Post by I_kill_cowboys » Sat Dec 03, 2005 1:48 am

I'm going on my third year of teaching oral English to college students in China. The biggest problem I'm run into is motivating students to WANT to speak English. For most of them they have the attitude that it isn't important because they'll never use English in the future. As most of the students i teach are not English majors I can understand their feeling completely.

Does anyone have any suggestions on how to show the need to know English well? I feel that until I can make that apparent to them they'll never be willing to try.

Thx :D

joshua2004
Posts: 264
Joined: Sat Nov 20, 2004 7:08 pm
Location: Torreon, Mexico

Post by joshua2004 » Sat Dec 03, 2005 5:59 pm

Motivating students to speak is not actually difficult if the student has acquired enough English. The problem of most lower level students not speaking is not a problem of motivation. You just might be trying to motivate "water from stone;" often a low level student just hasn't acquired enough language to reach the point where lots of speech is emerging. You will always understand more of a language than you can speak. Thus you have to try to do the same for your students; get them understanding more and the speech will emerge on its own, given a worthwhile speaking task.

Superhal
Posts: 131
Joined: Sun Feb 20, 2005 10:59 pm

Post by Superhal » Tue Dec 27, 2005 4:09 am

Generally, if students don't want to speak English, they might not be ready for an English class in English, and may benefit more from an English class with a non-native speaker. There are techniques for starting from zero in English, but usually it's better for everyone to just have direct-translation for a couple months beforehand.

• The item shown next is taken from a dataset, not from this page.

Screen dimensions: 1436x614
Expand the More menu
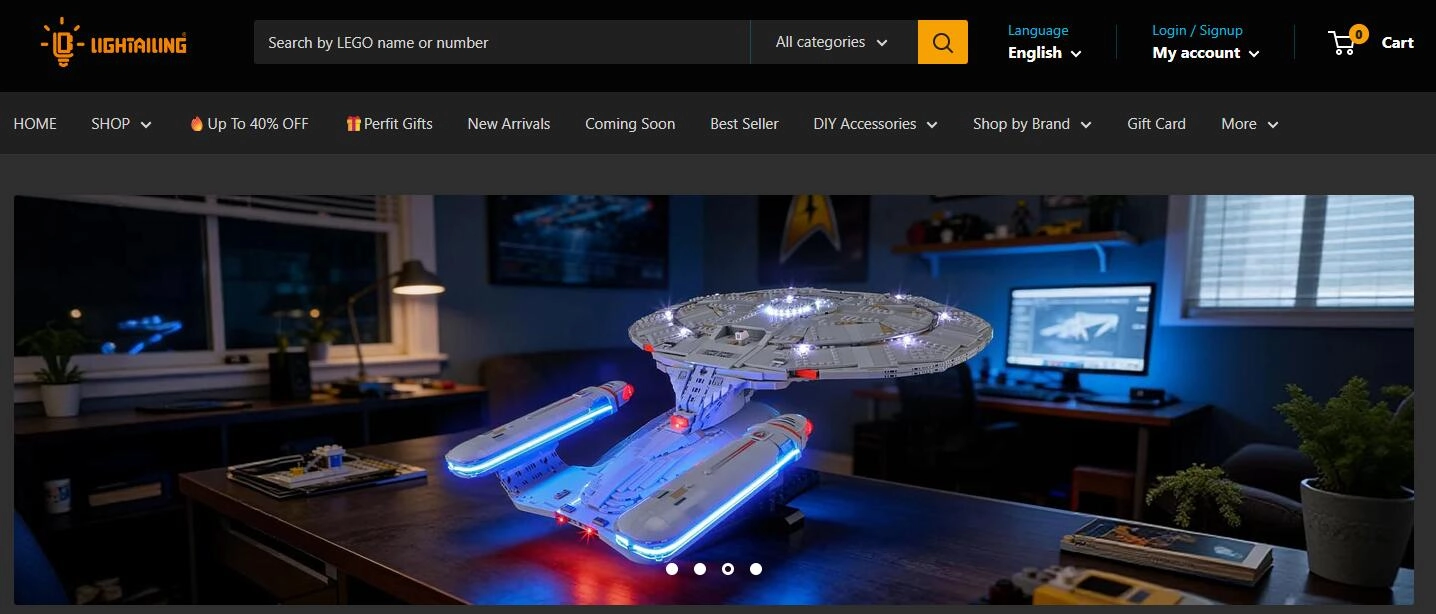coord(1250,124)
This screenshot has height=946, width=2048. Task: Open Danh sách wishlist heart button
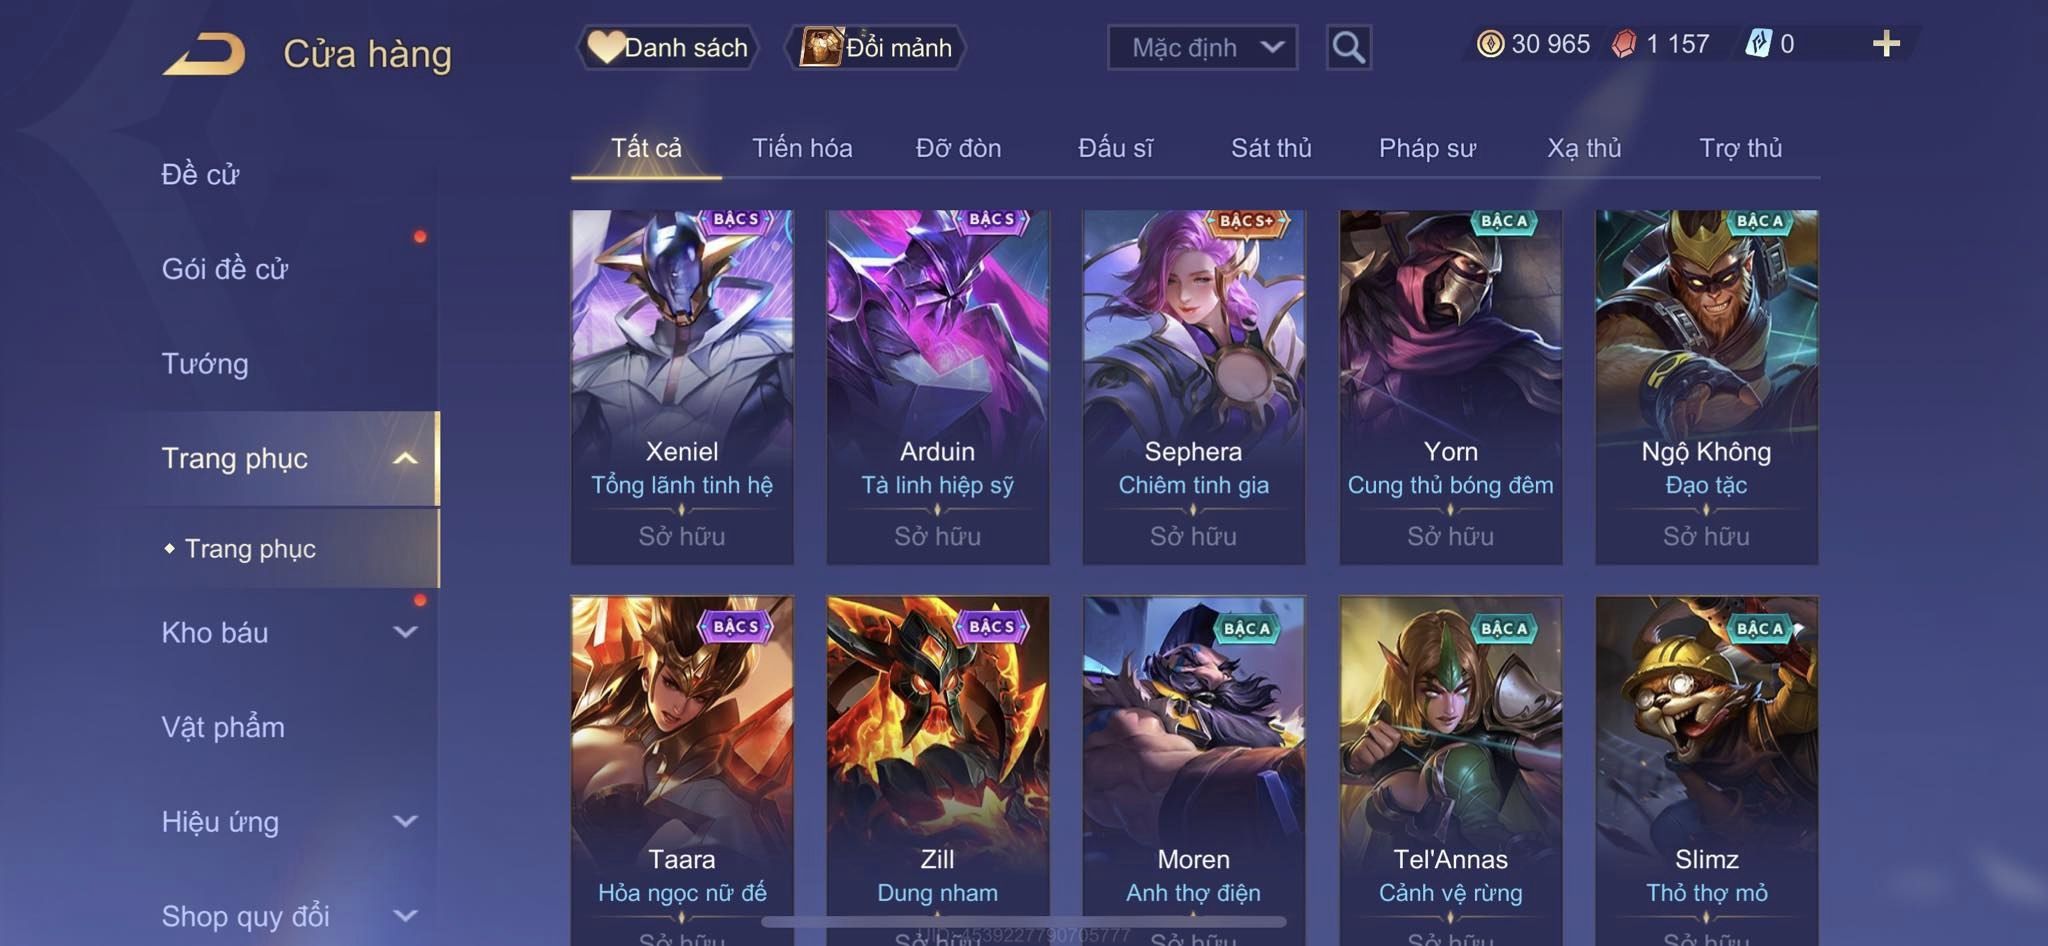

I also had Chinese students, and one big issue was the idea of "face": Chinese people have an almost phobic fear of being looked down upon by others, and being looked down upon by foriegners is even worse. This fear is the biggest obstacle, in my experience, for Chinese students.

If you can get them to learn without triggering this fear, please feel free to pass it on. All my success from that job was in the non-Chinese students. The Chinese students just dropped out.

sonia78
Posts: 1
Joined: Thu Jan 05, 2006 11:10 pm

possible help

Post by sonia78 » Thu Jan 05, 2006 11:40 pm

Hi,

I suggest, if you want to get your students motivated, that you integrate characters and story lines from recent movies and magazines that the students find appealing or of interest to them. Find out what each student's interests and hobbies are and then use them in your teaching material. The only rule is it all has to be in English.

Keep them focused on the moment with prizes and games. Don't let them digress into why English is important. Who knows, oneday they may want to travel and English could be very usefull at that point, given that it is a universal language.

patch
Posts: 13
Joined: Sun Dec 04, 2005 8:46 pm

Post by patch » Wed Jan 11, 2006 9:44 am

I am motivated to learn...

Japanese - to learn those anime movies, they are just funny.
Chinese - I have many friends that speak Mandarin chinese, it is cool if I can speak their language too.
English - Most of the websites are in english. You will miss 80% of the internet if you do not know english. When you go out of China, English is the language. It is also cool if you know more languages.

These are my motivations. I hope this will help your students learn English.